Given the current scenario, many Indian companies have been scouting for captive coal assets abroad, it said.
"While this (assets acquisition) would address the fuel supply risks that they may face, the financial risk profiles of these companies would also be impacted by the level of investment required and the funding structure for the same," Icra said.
According to the Coal Ministry's estimates, the widening demand-supply gap of the fossil fuel in India is likely to touch 142 million tonne next fiscal from projected 84 million tonne in 2010-11. The gap is pushing prices upward.
"The demand-supply gap in the domestic coal industry is likely to widen significantly over the medium to long term, largely because of the significant size of the coal-based power projects that are expected to be commissioned over this period," Icra said.
Primarily driven by the rising demand from power sector, which consumes 70% of the country's total fossil fuel requirement, coal demand grew by 8% between FY06 and FY10 to reach to around 600 million tonne.
On the other hand, coal production recorded around seven per cent growth during the period leading to demand-supply gap to widening further.

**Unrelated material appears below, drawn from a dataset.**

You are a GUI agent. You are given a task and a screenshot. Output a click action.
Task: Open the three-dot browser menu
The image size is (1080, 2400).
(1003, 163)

India had produced just over 500 million tonne coal in 2009-10.
The shortfall is met through import, which is always a costly proposition. Again, the long-term supply could be a challenge going forward considering the increasing demand for coal from many emerging economies.
Power generation through thermal power sector, which Icra believes to continue to be the prime mover of coal demand in the country, has gone up to 90 Giga Watt (GW) at the end of November last year from 71 GW at the end of FY07. It is likely to increase further to 113 GW by FY12-end.